Con questa importante pubblicazione, Jeremy Commons regala agli storici, ai musicologi e agli appassionati uno straordinario strumento per approfondire e per arricchire la nostra conoscenza non solo di un musicista affascinante, ma soprattutto di un’epoca tra le più feconde della storia della musica, nel contesto di uno dei periodi più movimentati sia culturalmente (dagli albori fino al pieno fiorire del Romanticismo musicale italiano), sia storicamente e politicamente, della storia italiana.
Gabriele Dotto
Condirettore dell’edizione critica delle 
Opere di Gaetano Donizetti

Jeremy Commons. Nato nella Nuova Zelanda, per ventidue anni ha insegnato letteratura inglese alla Victoria University of Wellington. Tuttavia, ha sempre rivolto il suo interesse alla musica italiana del primo Ottocento. È in Italia nel 1957 titolare di borsa di studio del Governo Italiano. Studia dapprima i manoscritti di Donizetti, poi, negli anni seguenti, le opere di Pacini, di Balducci, di Vaccaj e di altri compositori operistici coevi. Sono ormai molti anni che regolarmente frequenta Tolentino dove dedica tempo e passione alla ricognizione dei documenti dell’Archivio Vaccaj della Biblioteca Comunale Filelfica. 

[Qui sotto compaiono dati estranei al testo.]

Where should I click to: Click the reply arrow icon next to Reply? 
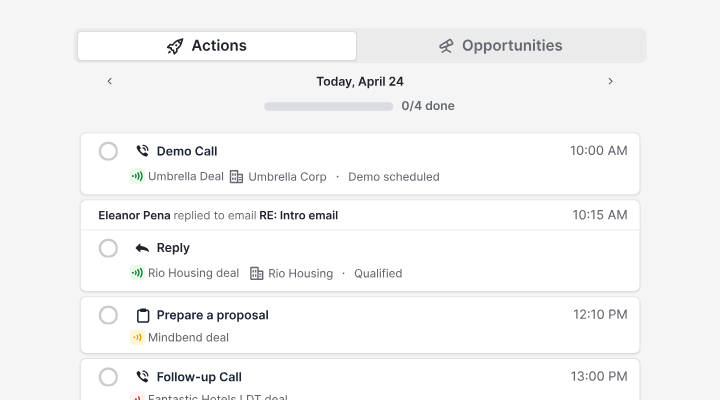[x=142, y=248]
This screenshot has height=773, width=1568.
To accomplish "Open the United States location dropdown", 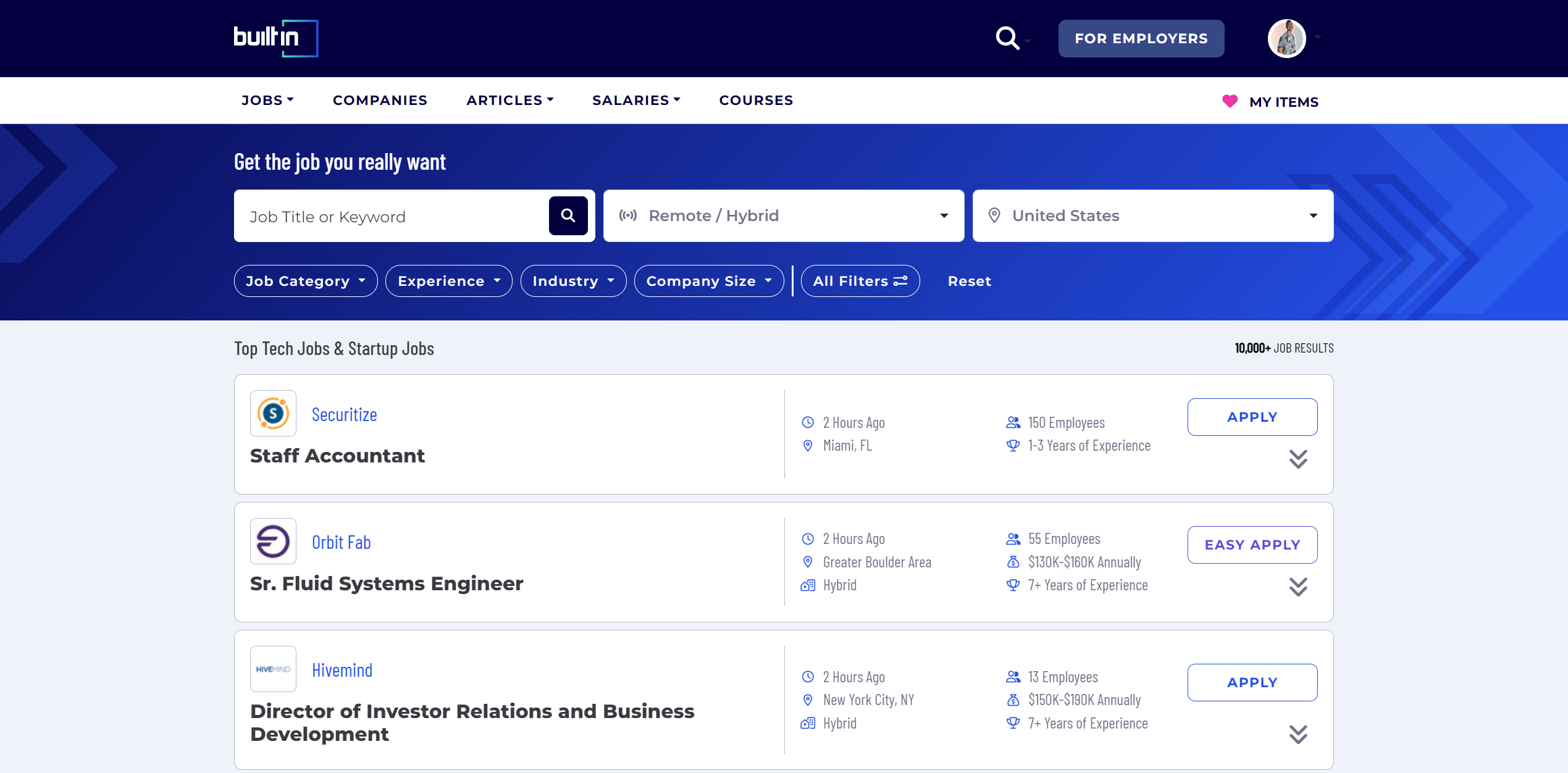I will point(1152,215).
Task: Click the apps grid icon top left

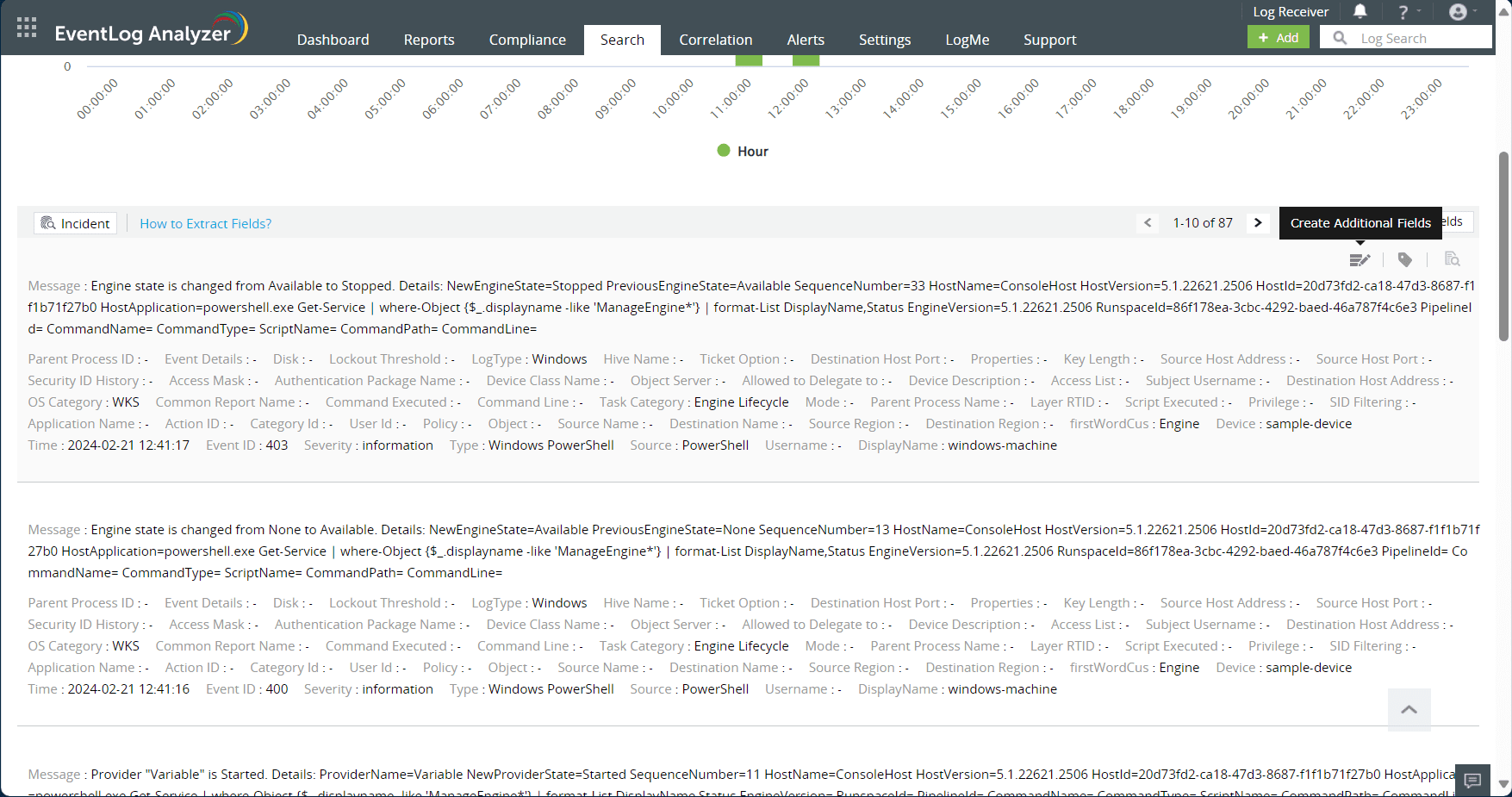Action: (26, 27)
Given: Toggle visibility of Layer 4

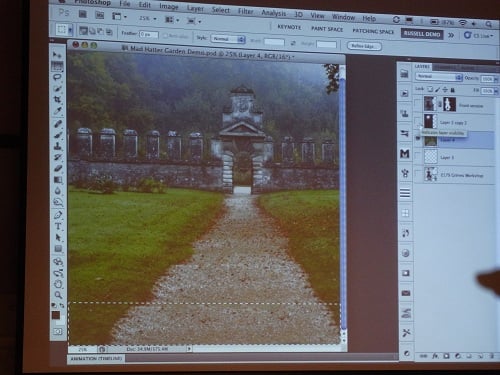Looking at the screenshot, I should tap(418, 139).
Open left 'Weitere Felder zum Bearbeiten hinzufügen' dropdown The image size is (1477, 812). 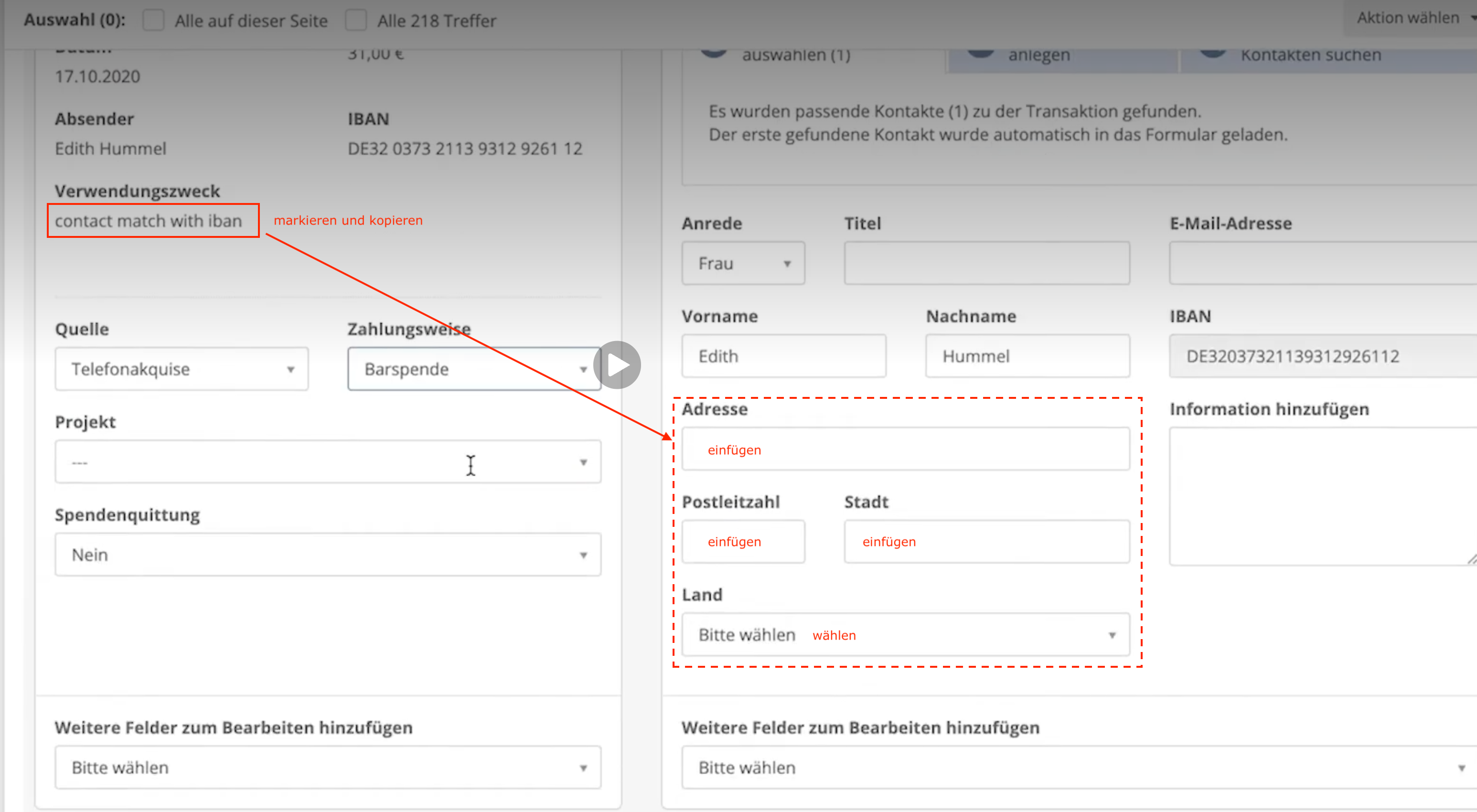[327, 767]
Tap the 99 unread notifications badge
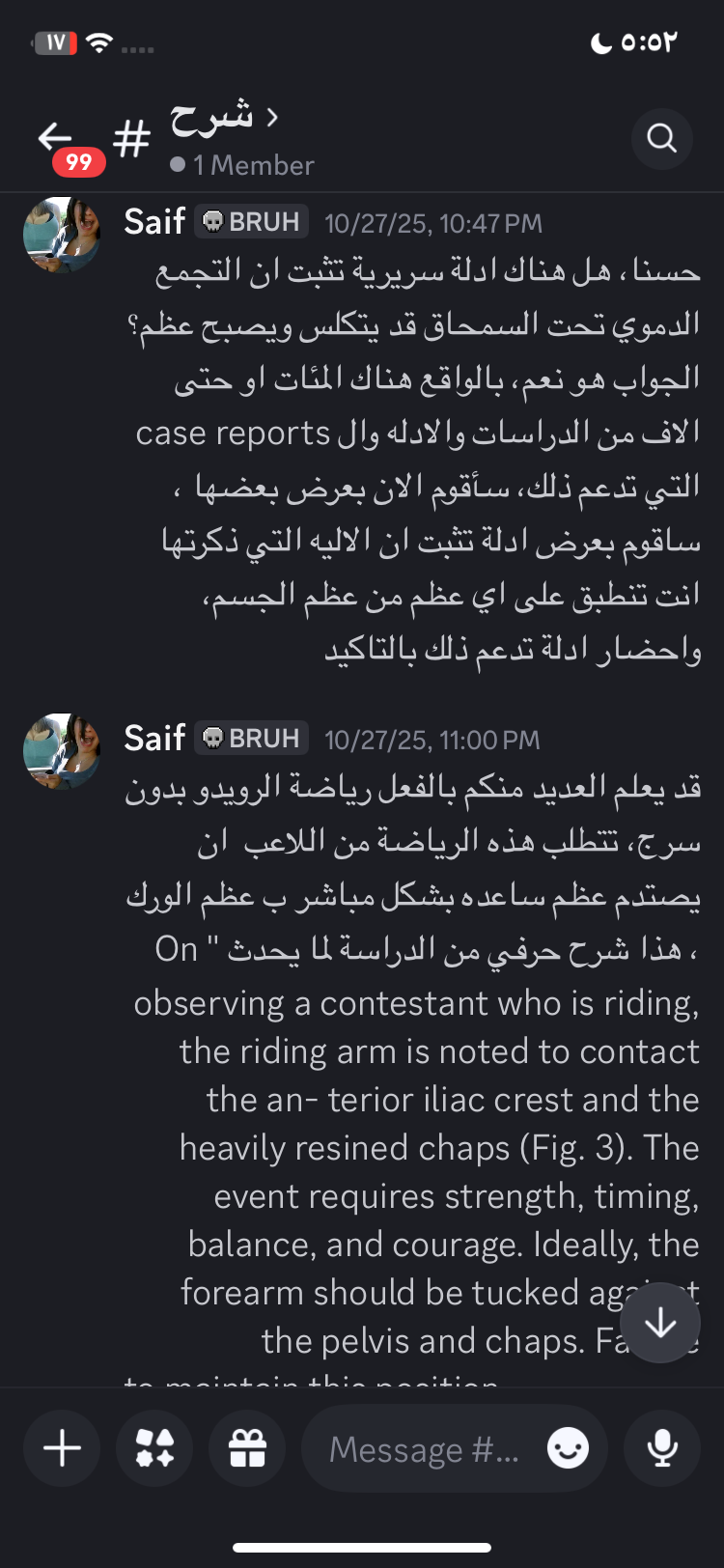This screenshot has width=724, height=1568. [79, 162]
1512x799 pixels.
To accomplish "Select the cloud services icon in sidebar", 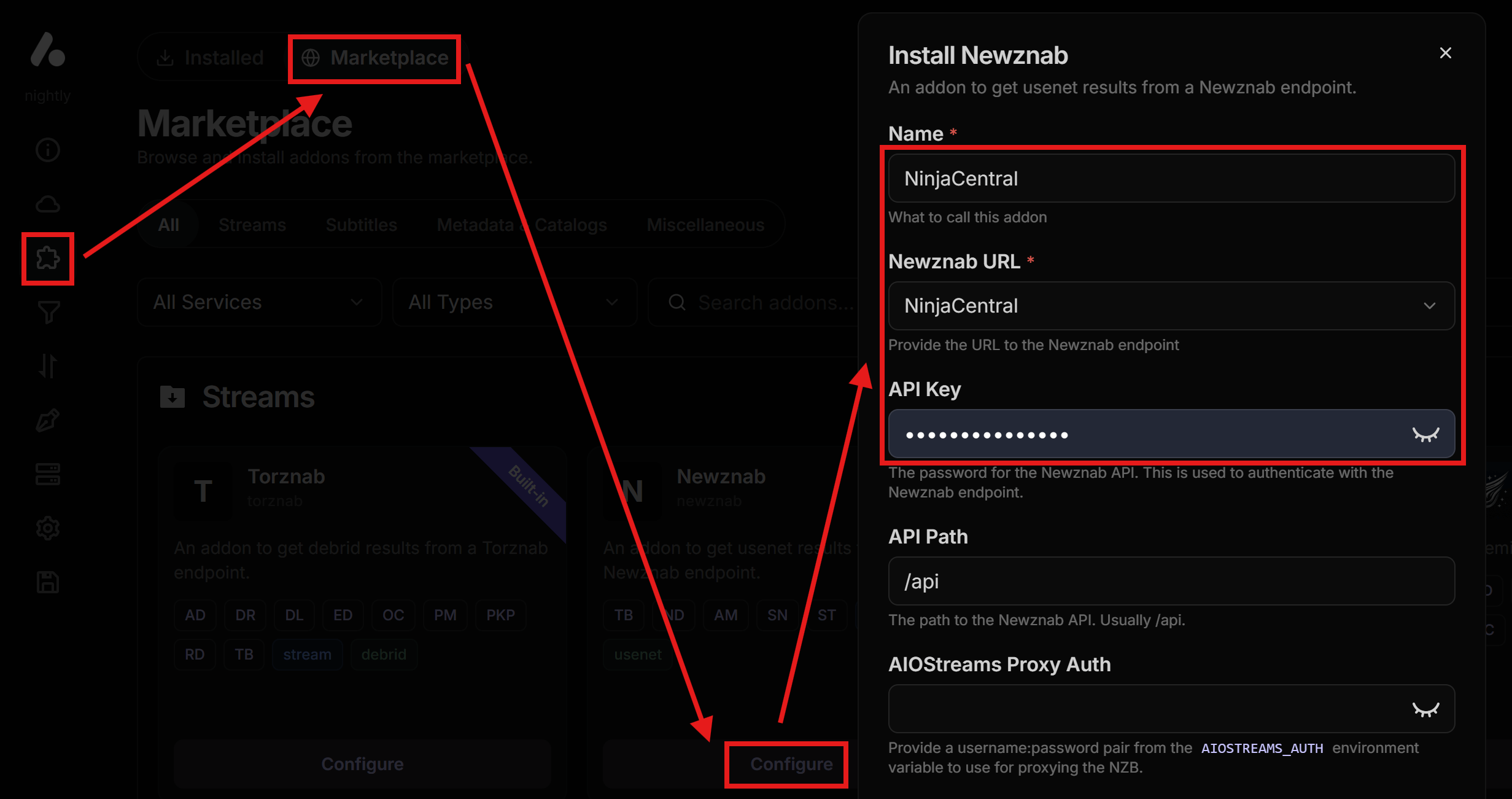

Ha iniziato la carriera di musicologo scrivendo saggi critici per i dischi di Dame Joan Sutherland e Richard Bonynge. Da tempo collabora, come consulente del settore Repertorio e Ricerche, con la casa discografica Opera Rara di Londra per la quale ha curato gli apparati critici di oltre quaranta produzioni discografiche. Per il Rossini-in-Wildbad Bel Canto Festival della Germania, ha curato l’edizione di due opere di Balducci. Nel 2008 ne presenterà una terza, Il convitato di pietra di Pacini, edizione curata insieme con Daniele Ferrari.
Oltre il Carteggio di Vaccaj, Jeremy Commons è co-autore con Annalisa Bini de Le prime rappresentazioni delle opere di Donizetti nella stampa coeva (Accademia di S. Cecilia, Roma, 1997). È consulente della Fondazione Donizetti di Bergamo, e membro del Comitato d’Onore della Fondazione Rossini di Pesaro.
Nel 2006 Jeremy Commons ha ricevuto dalla Victoria University di Wellington il Dottorato Onorario di Letteratura.